* **Excerpt provided**:
--- START ---

Interview about Healthcare Facilities Lighting with Tony Sarti, Healthcare Sales Manager for Kenall Manufacturing
I recently had the opportunity to interview Tony Sarti, Healthcare Sales Manager for Kenall Manufacturing, for an article I wrote about healthcare facilities lighting for The Electrical Distributor (TED) Magazine. The interview was extremely informative, and I wanted to share it with you complete here.
DiLouie: How would you characterize healthcare facilities as a market for lighting? What types of facilities characterize this market?
Sarti: Healthcare facilities present quite a challenge for light fixture manufactures. Infection control, EMC & MRI compatibility, multifunctional lighting requirements and circadian rhythm are just some of the elements which must be considered when designing lighting products for the healthcare industry. Whether it is a hospital, medical office building or small clinic consideration of these environments should be evaluated when selecting lighting products.
DiLouie: What are the basic lighting requirements in a healthcare facility, and how do they distinguish this market from other applications?
Sarti: Infection control has been such an important topic for a long time and has gained a concentrated focus over the past few years. With over 2 million new cases of hospital acquired infections each year contributing to nearly 100,000 fatalities annually, special attention to combat this epidemic has been a priority.

--- END ---

* **Collected data**:
--- START ---

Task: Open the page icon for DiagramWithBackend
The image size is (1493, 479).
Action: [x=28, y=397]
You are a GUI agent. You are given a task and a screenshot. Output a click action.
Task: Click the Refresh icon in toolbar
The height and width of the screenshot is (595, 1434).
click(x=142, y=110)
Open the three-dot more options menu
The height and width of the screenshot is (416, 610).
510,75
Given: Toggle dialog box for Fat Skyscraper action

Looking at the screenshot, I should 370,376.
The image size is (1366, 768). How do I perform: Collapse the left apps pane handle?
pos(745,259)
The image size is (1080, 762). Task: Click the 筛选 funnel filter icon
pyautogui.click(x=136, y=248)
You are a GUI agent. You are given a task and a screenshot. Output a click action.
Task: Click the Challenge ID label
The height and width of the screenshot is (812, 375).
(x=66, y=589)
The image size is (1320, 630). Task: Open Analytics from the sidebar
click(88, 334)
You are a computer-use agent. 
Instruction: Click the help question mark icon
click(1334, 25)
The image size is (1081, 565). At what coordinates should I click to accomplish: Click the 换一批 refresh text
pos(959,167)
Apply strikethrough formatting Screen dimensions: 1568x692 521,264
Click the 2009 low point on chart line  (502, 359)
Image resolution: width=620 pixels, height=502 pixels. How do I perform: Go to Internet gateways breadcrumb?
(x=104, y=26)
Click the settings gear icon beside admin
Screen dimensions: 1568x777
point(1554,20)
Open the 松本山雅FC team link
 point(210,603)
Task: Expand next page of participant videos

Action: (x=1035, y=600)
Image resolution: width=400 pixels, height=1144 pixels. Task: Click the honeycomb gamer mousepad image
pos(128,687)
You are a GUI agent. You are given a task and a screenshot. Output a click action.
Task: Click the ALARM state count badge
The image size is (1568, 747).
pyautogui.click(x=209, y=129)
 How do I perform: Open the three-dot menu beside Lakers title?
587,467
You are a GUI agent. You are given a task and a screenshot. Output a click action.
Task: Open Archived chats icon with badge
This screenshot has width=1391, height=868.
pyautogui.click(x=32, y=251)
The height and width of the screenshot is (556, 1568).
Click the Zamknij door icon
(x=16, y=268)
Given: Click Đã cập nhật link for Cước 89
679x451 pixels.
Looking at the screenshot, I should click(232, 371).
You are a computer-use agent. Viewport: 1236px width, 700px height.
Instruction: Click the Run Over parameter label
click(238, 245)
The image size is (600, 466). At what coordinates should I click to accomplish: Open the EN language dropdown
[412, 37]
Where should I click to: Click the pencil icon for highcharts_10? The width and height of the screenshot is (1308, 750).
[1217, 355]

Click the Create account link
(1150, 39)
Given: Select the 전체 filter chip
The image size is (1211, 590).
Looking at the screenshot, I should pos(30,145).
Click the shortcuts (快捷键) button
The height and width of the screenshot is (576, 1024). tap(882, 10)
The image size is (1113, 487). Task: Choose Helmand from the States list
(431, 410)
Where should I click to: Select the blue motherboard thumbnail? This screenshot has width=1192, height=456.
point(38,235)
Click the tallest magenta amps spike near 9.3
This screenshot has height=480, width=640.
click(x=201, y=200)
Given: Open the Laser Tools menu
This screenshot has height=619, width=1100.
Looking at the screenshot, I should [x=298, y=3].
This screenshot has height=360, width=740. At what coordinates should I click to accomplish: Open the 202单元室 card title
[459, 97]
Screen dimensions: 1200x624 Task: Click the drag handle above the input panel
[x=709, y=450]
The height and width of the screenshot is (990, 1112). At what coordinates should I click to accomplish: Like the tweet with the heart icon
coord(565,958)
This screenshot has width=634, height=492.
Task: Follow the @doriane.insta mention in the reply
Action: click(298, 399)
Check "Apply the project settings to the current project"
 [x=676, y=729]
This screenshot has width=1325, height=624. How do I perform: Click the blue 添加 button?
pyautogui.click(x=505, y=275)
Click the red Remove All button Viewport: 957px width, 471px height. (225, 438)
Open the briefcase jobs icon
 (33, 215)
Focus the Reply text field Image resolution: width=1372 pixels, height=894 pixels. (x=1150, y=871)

--- END ---

* **Work instructions**:
[1] In the healthcare lighting interview, which elements does Sarti list as ones that must be considered when designing lighting products for the healthcare industry?
[2] According to the healthcare lighting interview, how many new cases of hospital acquired infections occur each year?
[3] Write the next part of the healthcare lighting interview, picking up after its final sentence.

* **Exercise answers**:
[1] Infection control, EMC & MRI compatibility, multifunctional lighting requirements, and circadian rhythm.

[2] Over 2 million.

[3]
Manufacturers of healthcare light fixtures sensitive to the infection control battle have addressed this concern in a few ways. Anti-microbial additives have been added to paint finishes to inhibit the growth of bacteria, mold and fungus on the surface of luminaires. This approach addresses the exposed painted surfaces of the luminaire; however, this is not effective on the lense portion of the fixture. To address the entire luminaire against the transmission of infectious disease, a fixture with a NSF2 rating should be selected. This NFS designation ensures that the design is compliant with ease of cleaning, smooth wipe down surfaces and finishes that adhere to strict hospital cleaning protocols.
A second line of defense with regards to infection control involves inhibiting the transmission of airborne pathogens. In most operating rooms airflow is drawn through a hepa-filtration device designed to prevent pathogen cross contamination to adjacent areas throughout the building. This device is designed to filter any biological pathogens that may be present within the surgical area. If a breach or leak exists in any area within the system, the negative pressure of the room would be compromised. If a luminaire has not been properly sealed from the surgical suite, airflow could then be diverted from the designed path to the hepa-filtration device and travel to the source of the leak.
If this gets in an improperly sealed luminaire the potential for bacteria or mold to colonize might exist. Heat from an energized luminaire might then aid in more rapid growth of this colonization. Once established, this bacteria or mold could find itself into the plenum through a hole, crack or seam within the fixture. Any pathogens present could then spread to adjacent areas within the building.
Surgical suite lighting recessed into the ceiling should, therefore, carry an IP65 rating along with welded housing to ensure the space within the luminaire is isolated from the space in both the surgical suite and plenum. Specifically, fixture doors should be fully gasketed between the surgical suite and light compartment to provide an IP65-certified dust as well as the water seal between the door and lens, doorframe and housing, and doorframe and ceiling.
Electromagnetic as well as magnetic compatibility within surgical suites and diagnostic rooms is essential for patient and staff safety. An improperly shielded luminaire might interfere with sensitive medical devices, which could be critical in diagnosing a problem or become a life safety concern. Military Standard 461F is the most recent certification adopted by the lighting industry with regards to noise limit control of electromagnetic interference for both radiated and conducted emissions.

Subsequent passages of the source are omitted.